Bone Health: One cup of fresh spinach leaves blended into a smoothie provides almost 200 percent of the daily recommended intake of vitamin K. Vitamin K prevents osteoclast activation, an activity that breaks down bones. At the same time, vitamin K stimulates osteocalcin activity, which anchors calcium molecules inside of bones. Spinach also provides two essential bone-building minerals: calcium and magnesium. It also contains other bone-building nutrients, including manganese, copper, zinc and phosphorus, all of which help strengthen bones and decrease the risk of osteoporosis.
Cardiovascular Health: Blending spinach into smoothies keeps your heart healthy. Spinach provides vitamin A and C, antioxidants that reduce cellular damage caused by free radicals in your body. These antioxidants prevent cholesterol from becoming oxidized, building up and sticking to your blood vessel walls, thereby decreasing your risk of heart attack or stroke. Factor C0-Q10, another antioxidant in spinach, strengthens muscles, especially your heart muscle, preventing and treating many cardiovascular diseases like hyperlipidemia, heart failure, hypertension and coronary heart diseases.

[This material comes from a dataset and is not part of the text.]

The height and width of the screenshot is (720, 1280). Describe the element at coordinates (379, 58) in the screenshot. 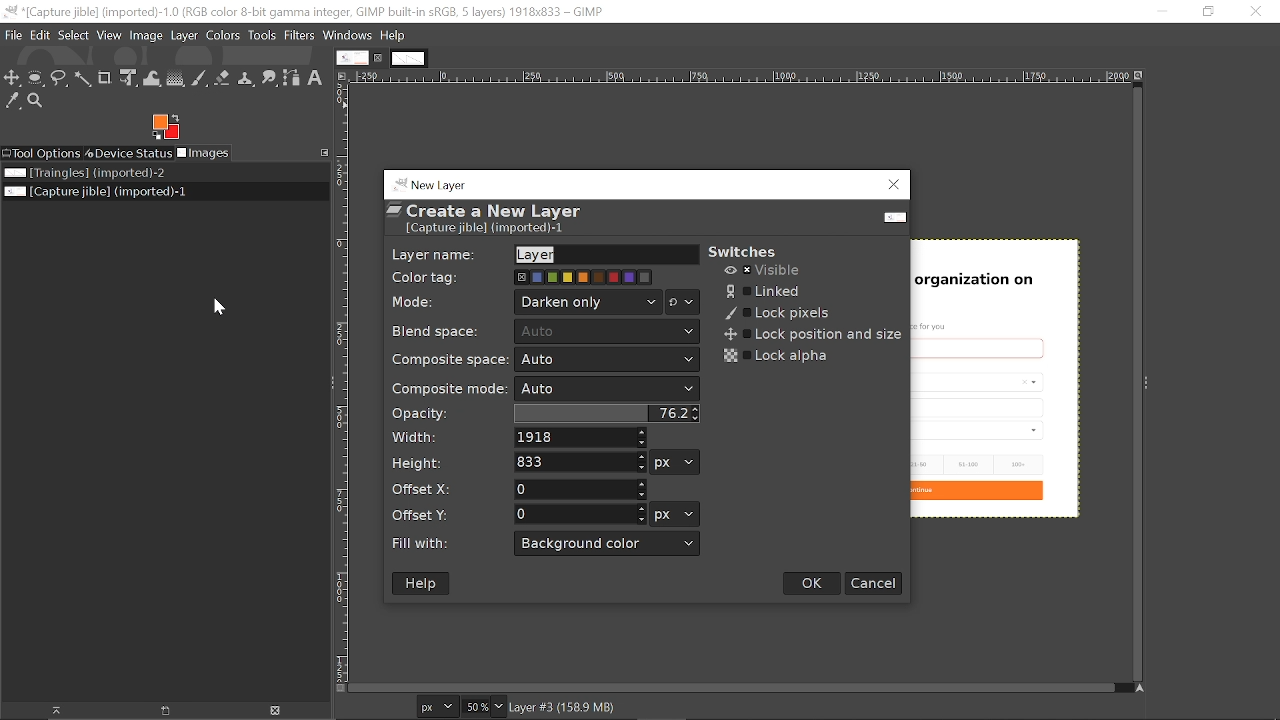

I see `Close current tab` at that location.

Spinach also contains folate and magnesium, high potassium levels and low sodium levels, all of which decrease your risk for high blood pressure and heart disease (see reference 1 and 3).
Raw Versus Cooked: Adding any citrus fruit to a smoothie containing raw spinach increases your body’s ability to absorb many of the beneficial nutrients in spinach, including iron. Raw spinach also contains higher proportions of vitamin C and the antioxidant gluathione than cooked spinach. While raw spinach contains a significant amount of oxalate, a substance that binds to calcium and prevents its absorption, the overall decrease in available calcium for healthy individuals is relatively small, and is taken into account in the determination of the daily recommended intake values for calcium.